In any case, sources from the Argentine Industrial Union clarified that the situation is “heterogeneous”, which means that there are companies that continue to access the Single Exchange Market (Mulc), while others have other coverage costs, such as use future dollar. For example, from a textile company they said that they took out an exchange insurance in Rofex, with a dollar at $172. Meanwhile, the companies that obtain financing abroad, they move to the official, but they charge the production the cost of financing, above 8% per year in dollars.

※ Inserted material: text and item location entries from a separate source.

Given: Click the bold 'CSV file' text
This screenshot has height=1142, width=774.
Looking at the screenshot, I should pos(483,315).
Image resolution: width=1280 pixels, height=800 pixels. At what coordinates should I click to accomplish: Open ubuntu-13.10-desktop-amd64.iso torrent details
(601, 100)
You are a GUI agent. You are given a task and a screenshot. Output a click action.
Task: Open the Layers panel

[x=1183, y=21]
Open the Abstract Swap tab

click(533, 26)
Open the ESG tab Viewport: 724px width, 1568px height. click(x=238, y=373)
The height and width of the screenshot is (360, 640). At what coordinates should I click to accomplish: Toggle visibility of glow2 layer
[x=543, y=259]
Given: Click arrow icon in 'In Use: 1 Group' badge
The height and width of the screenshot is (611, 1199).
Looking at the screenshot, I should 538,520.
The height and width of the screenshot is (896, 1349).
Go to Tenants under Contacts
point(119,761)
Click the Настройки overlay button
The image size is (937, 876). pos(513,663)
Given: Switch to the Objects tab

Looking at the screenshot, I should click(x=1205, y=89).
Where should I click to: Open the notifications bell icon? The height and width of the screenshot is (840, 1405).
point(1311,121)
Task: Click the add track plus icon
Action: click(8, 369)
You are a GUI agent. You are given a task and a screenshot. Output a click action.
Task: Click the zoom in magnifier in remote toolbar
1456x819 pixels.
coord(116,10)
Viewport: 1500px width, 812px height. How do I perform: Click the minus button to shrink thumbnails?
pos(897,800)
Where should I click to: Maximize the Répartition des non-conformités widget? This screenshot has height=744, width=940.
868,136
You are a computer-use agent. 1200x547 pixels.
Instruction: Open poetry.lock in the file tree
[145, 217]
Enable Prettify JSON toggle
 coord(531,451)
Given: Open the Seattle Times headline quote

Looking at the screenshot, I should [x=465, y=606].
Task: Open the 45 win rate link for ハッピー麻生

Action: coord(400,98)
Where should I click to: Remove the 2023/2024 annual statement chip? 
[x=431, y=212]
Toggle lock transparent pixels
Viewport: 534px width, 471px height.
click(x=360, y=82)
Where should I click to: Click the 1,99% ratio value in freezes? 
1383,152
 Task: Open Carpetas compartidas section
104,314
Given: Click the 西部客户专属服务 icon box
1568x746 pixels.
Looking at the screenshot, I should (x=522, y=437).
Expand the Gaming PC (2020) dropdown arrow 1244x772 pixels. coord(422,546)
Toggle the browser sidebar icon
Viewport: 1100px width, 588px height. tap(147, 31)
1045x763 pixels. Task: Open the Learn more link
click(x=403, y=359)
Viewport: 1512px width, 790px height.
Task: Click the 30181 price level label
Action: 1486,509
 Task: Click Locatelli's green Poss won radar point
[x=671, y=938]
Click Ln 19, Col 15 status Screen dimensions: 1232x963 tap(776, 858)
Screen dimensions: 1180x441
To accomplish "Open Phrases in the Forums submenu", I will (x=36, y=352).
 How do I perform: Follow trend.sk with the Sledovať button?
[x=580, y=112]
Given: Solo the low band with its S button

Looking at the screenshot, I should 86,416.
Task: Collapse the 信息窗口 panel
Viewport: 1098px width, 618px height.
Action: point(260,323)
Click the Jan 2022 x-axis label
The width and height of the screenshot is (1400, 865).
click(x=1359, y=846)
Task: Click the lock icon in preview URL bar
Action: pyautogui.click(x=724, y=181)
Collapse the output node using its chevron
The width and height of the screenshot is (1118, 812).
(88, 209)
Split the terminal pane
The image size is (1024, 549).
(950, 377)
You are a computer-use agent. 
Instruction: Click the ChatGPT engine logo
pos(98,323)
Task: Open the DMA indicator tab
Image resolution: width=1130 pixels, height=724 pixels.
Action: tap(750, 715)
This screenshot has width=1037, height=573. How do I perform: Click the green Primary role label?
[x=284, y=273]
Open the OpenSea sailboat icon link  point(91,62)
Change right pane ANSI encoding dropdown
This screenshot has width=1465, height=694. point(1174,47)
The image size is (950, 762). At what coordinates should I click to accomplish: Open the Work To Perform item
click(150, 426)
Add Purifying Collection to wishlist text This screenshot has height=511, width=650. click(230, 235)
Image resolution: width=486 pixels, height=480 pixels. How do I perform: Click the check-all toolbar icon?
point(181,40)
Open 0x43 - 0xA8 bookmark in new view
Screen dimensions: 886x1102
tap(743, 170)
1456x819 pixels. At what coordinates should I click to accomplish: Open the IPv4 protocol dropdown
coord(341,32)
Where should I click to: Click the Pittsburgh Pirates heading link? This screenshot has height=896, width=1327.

In the first fortnight of July alone, inflation was 7.9%, according to a private survey by the consulting firm Ecolatina: “Together with certain restrictions on imports imposed at the end of June, the high uncertainty regarding replacement costs was a factor that influenced pricing,” they reported.
Although the financial volatility and the gap resemble what happened in October 2020, when the blue dollar touched the historical high of $195, the current situation is different. “Pricing was different from today,” explained Santiago Manoukian, economist at Ecolatina. Until the latest BCRA measure, companies imported at the official exchange rate. “Now imports have been more restricted, so companies have to resort to their own dollars or parallel dollars, so the more they take to that market, the influence of the CCL or the MEP on price setting will be greater. . Y there are companies that want to continue importing to respond to a demand that has accelerated, for example in household appliances sales grew 24% in the accumulated of the yearand so in other sectors of durable goods with a high imported component”, he detailed.
The “replacement dollar” varies in each case, explained Jose Luis Lopetegui, Secretary of Foreign Trade of CAME. “There are operators that work with future dollars, others with CCL, others with the official, it depends on whether they have space left, but those who no longer have space have to think that they will only pay for the merchandise in 180 days”he explained. Those that may have greater flexibility are some SMEs, which were allowed a higher quota, of 15% above 2021, if they imported less than US$1 million. “If companies might finance themselves abroad, it would be more predictable, but for an SME it is not easy,” added Lopetegui, who said that they maintain a constant dialogue with the Government for the supply of inputs.
In any case, a higher exchange rate to import does not always translate into prices, due to demand, as explained by Alberto Pérez, from the chamber of machine and tool manufacturers. “Companies are using their own dollars, which they acquire for a minimum of $290, and thus they can pay abroad. There may be increases because it is not known what value the inputs will have when they have to be replaced. When there is no option, the demand validates it. But since we manufacture capital goods, and that’s if it’s allowed to come in, the finished machine from Asia at $130 is much cheaper than us importing with $290 inputs. With the official dollar you compete, with the parallel you stay out”, explained Perez.
In the same company, the “replacement dollar” can take different values depending on the product. In one company, they said that in products that have non-automatic licenses, which are paid in 180 days, the CCL exchange rate is used, which exceeded $300, with the owners using one of their accounts abroad. If instead of being an input it is a final good, that rise is not fully transferred to the final price, since it would imply increases of more than 100%, with a market that is going to be increasingly “recessive”, they clarified. . While, if they are automatic licenses, where that same company pays 20% in advance, they maintain the official dollar. Another of the strategies, according to a Customs dispatcher, is to directly stop importing and wait if new flexibilizations arise from the Central Bank.